INSTRUCTIONS FOR THE TASK
Please copy, word for word, the line holding "Task: Click the RF_Freq Beam2 legend entry" and each line that follows it through the end of the entries, omitting any pictures.
[Start of Attachment]
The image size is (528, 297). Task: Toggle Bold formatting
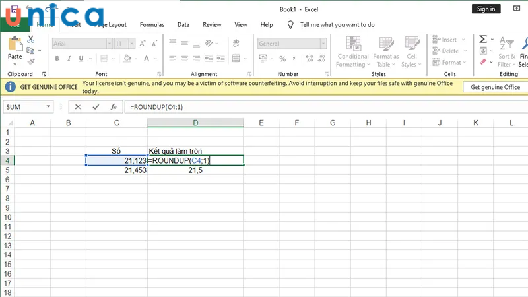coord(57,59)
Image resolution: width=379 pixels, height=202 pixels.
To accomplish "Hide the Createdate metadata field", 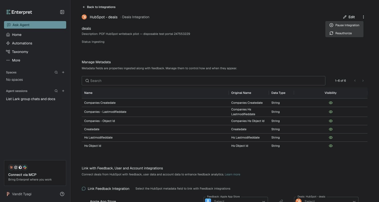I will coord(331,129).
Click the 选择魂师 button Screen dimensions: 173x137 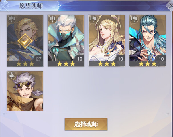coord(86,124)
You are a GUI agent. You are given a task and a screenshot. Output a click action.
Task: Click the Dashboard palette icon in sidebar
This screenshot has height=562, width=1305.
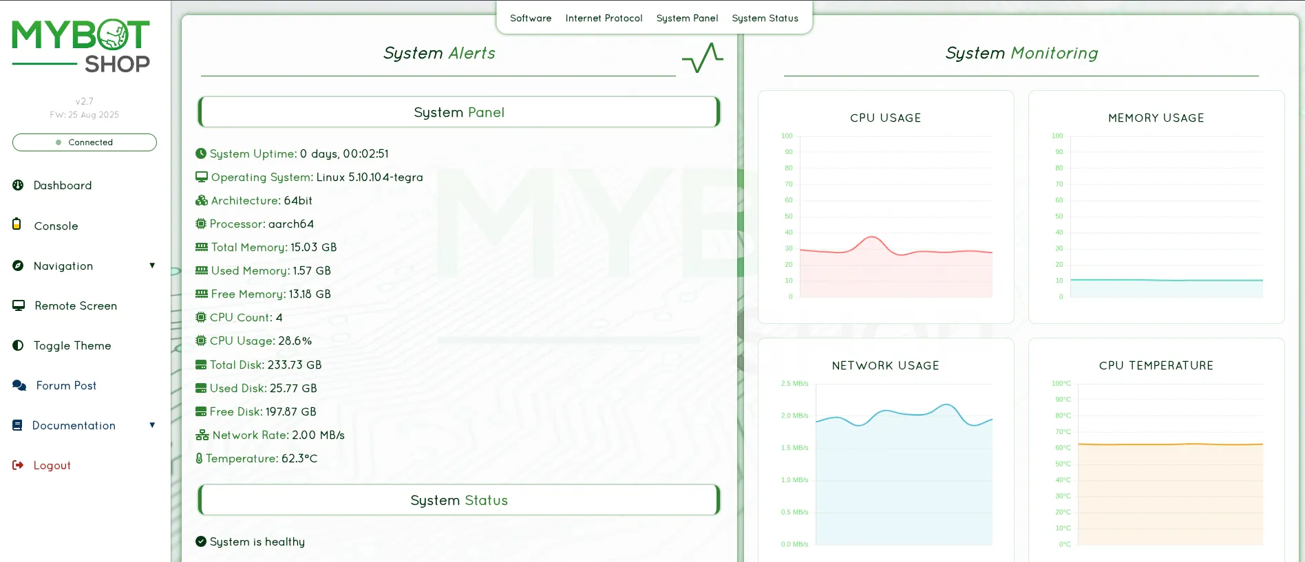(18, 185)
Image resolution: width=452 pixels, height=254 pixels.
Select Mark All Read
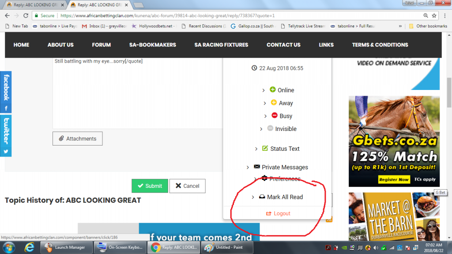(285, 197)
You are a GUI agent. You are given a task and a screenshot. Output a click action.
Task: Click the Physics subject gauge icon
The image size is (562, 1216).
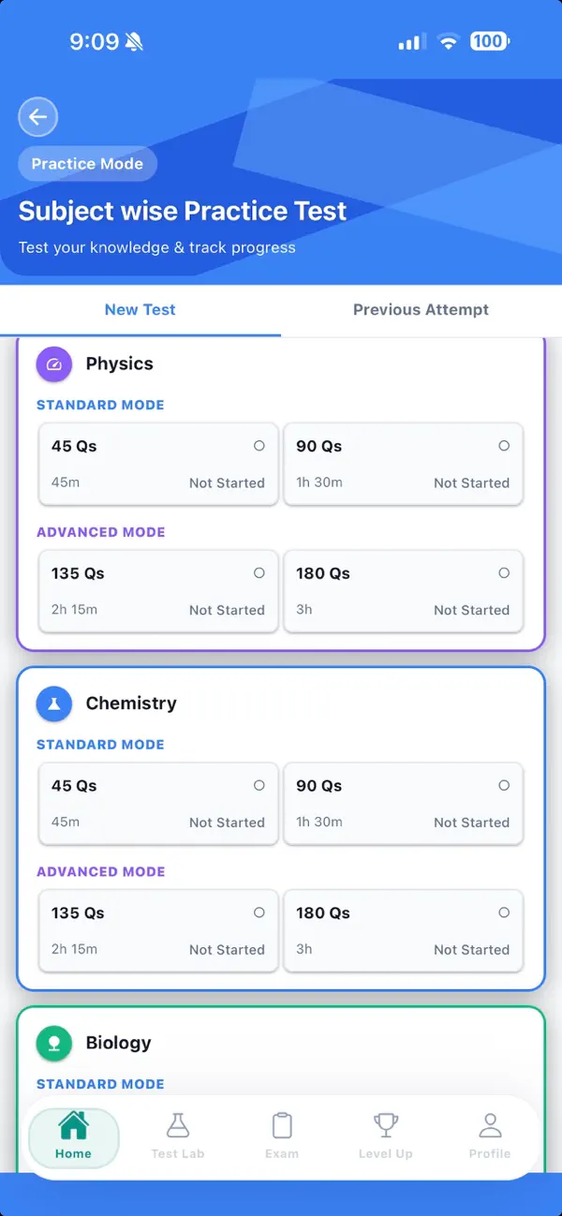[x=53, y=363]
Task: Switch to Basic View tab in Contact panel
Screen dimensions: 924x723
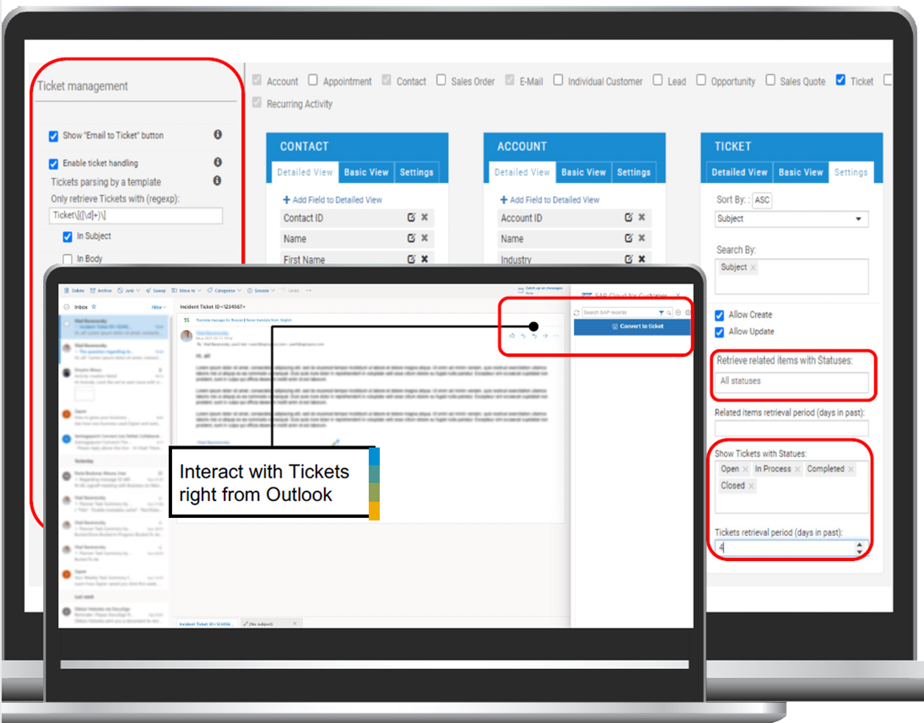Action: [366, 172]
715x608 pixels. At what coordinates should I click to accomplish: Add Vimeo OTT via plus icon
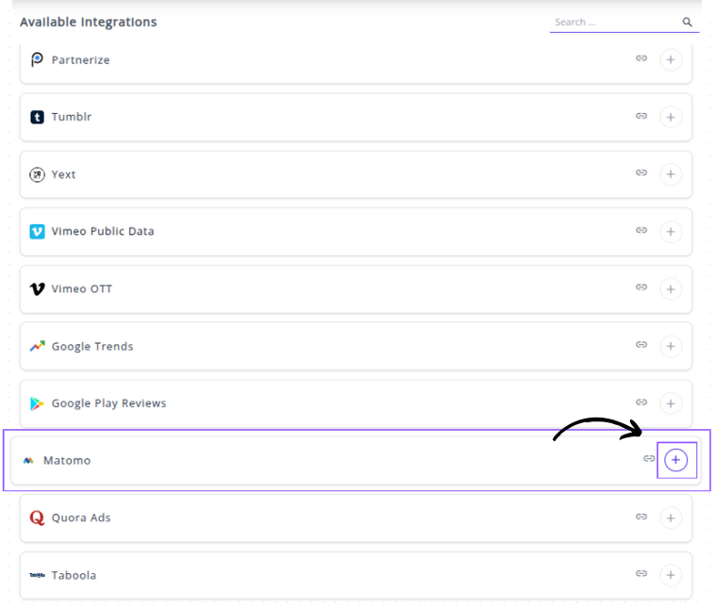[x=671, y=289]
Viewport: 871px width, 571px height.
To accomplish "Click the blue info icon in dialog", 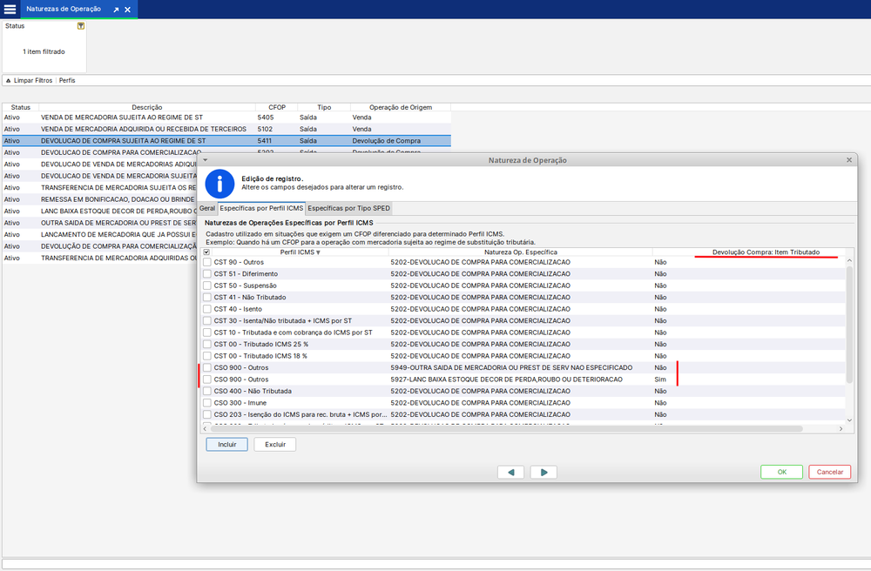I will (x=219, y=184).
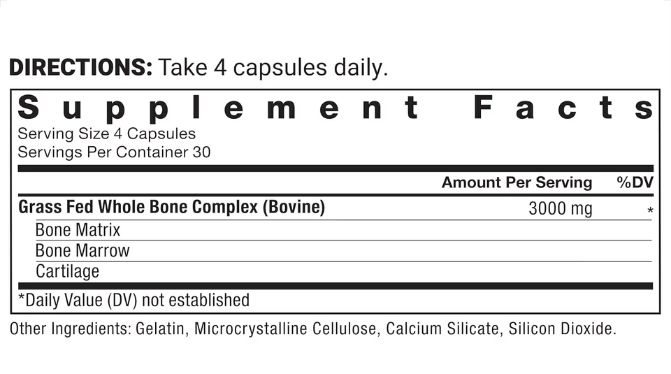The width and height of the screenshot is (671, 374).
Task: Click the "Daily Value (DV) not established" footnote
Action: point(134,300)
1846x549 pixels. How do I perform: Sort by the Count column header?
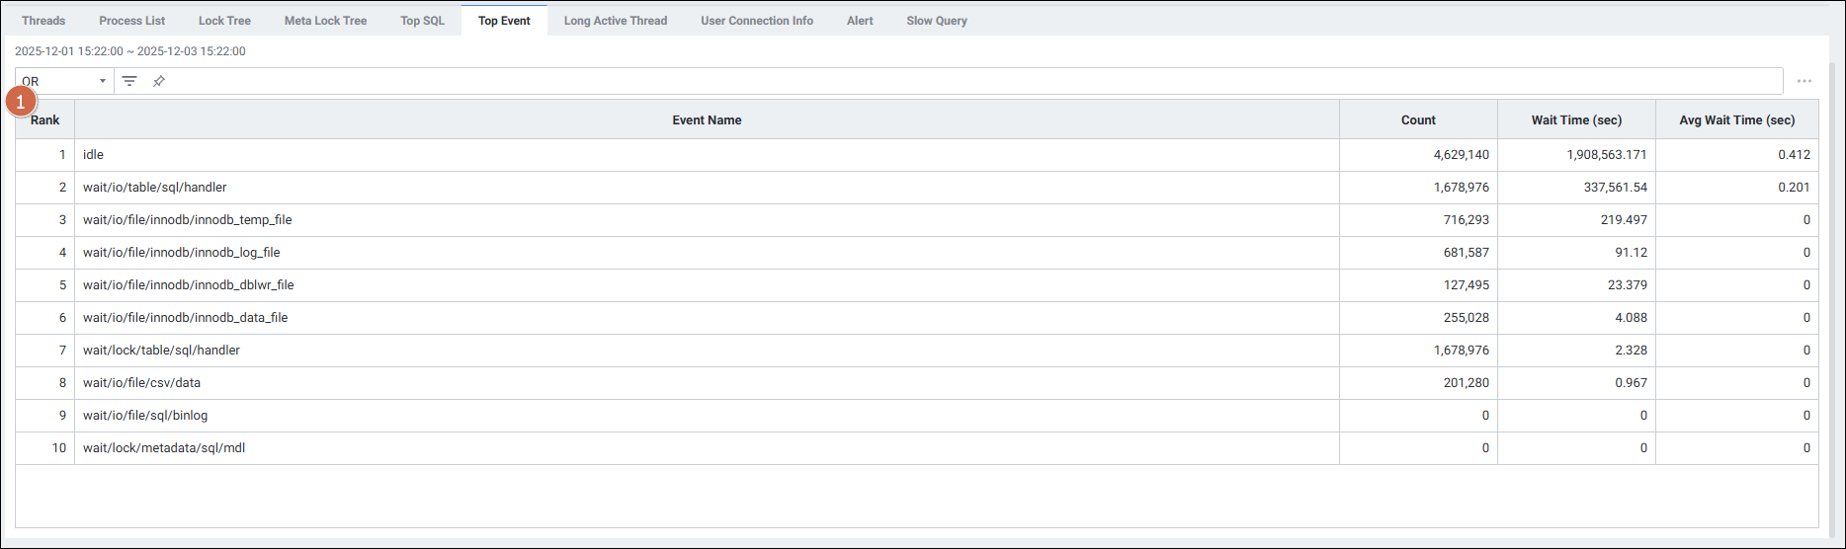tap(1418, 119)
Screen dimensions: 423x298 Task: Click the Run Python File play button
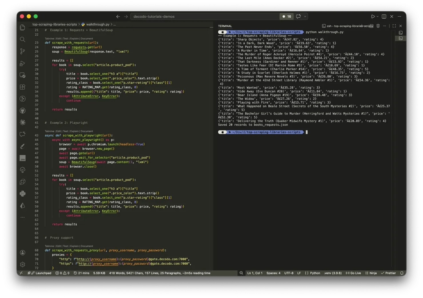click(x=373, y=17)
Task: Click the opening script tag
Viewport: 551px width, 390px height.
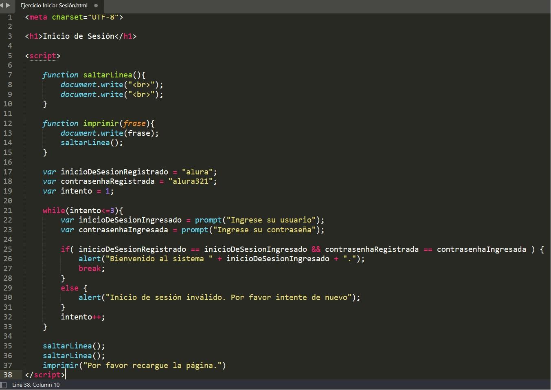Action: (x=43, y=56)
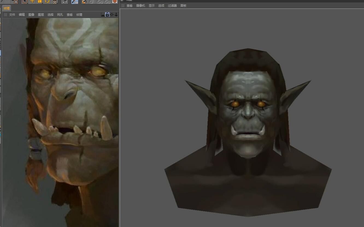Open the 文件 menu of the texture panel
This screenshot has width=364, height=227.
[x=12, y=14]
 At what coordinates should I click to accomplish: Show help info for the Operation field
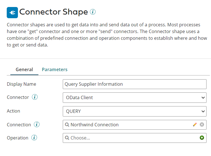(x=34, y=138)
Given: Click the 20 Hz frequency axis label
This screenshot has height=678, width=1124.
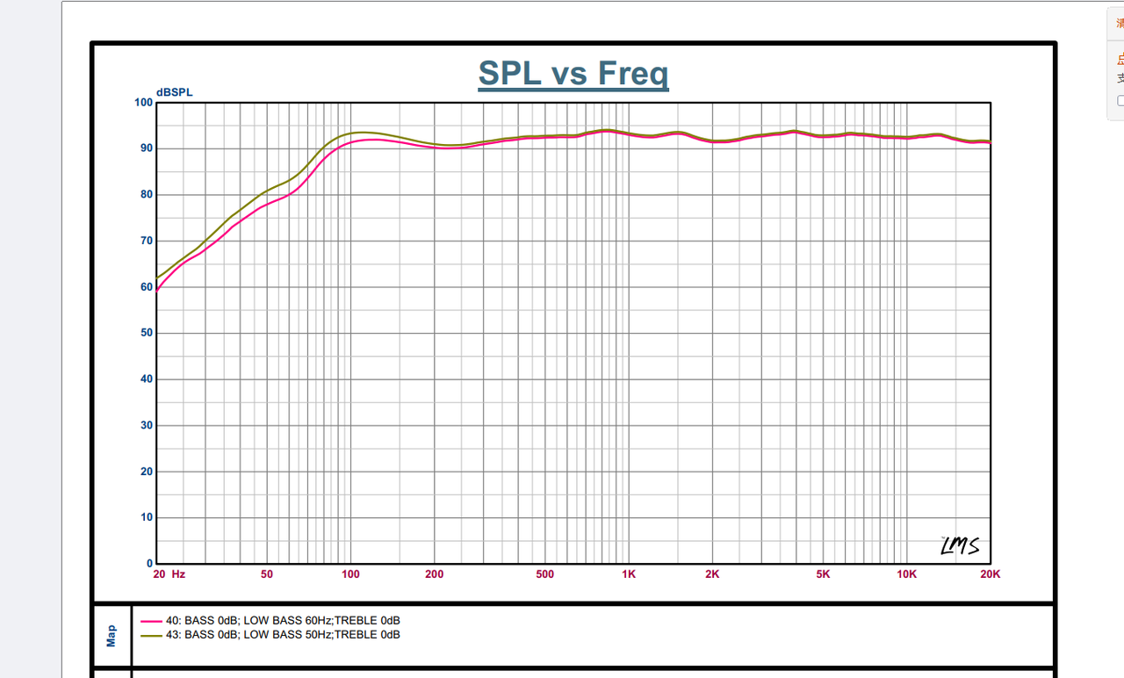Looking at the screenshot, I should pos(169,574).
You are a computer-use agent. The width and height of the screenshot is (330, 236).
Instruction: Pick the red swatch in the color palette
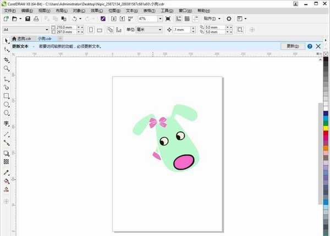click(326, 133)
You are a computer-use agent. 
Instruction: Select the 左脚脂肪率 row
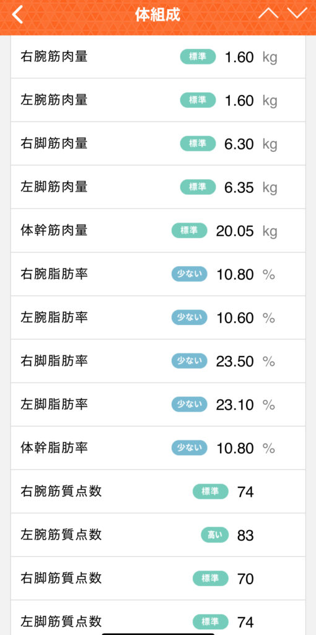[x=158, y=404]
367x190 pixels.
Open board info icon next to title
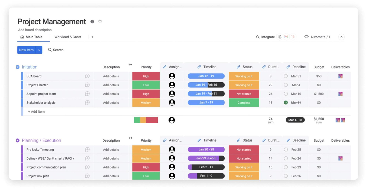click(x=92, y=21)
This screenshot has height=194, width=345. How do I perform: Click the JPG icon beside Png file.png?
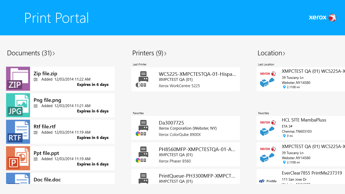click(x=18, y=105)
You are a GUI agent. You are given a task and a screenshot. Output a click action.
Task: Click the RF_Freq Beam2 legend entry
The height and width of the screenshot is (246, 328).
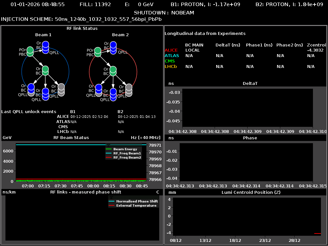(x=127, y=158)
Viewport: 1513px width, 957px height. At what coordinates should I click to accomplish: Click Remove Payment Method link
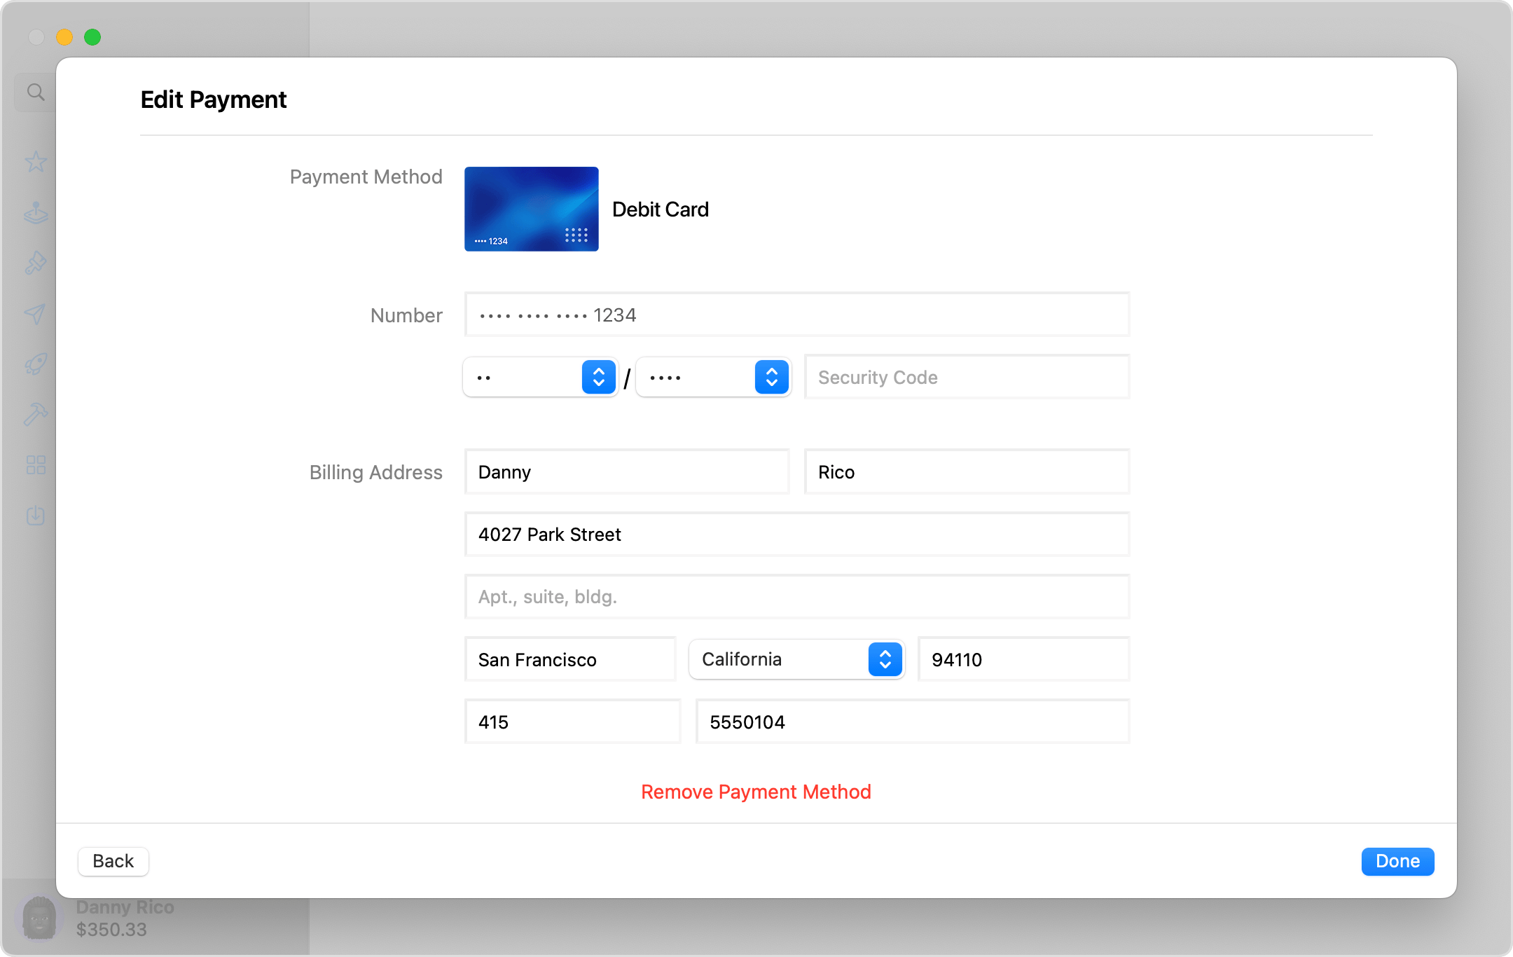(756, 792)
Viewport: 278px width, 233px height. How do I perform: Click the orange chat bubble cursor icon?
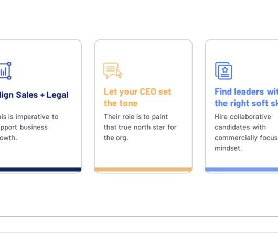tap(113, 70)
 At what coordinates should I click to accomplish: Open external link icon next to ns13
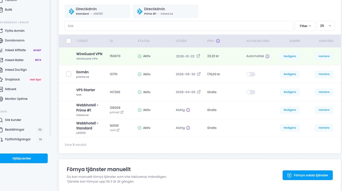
[End of Attachment]
EXERCISE ANSWER
Task: Click the RF_Freq Beam2 legend entry
The height and width of the screenshot is (246, 328).
(x=127, y=158)
Viewport: 1513px width, 957px height. At what coordinates should I click to accomplish: Click Remove Payment Method link
(756, 792)
Viewport: 278px width, 233px height. How do I perform: Click the orange chat bubble cursor icon?
tap(113, 70)
 At what coordinates should I click to accomplish: Open external link icon next to ns13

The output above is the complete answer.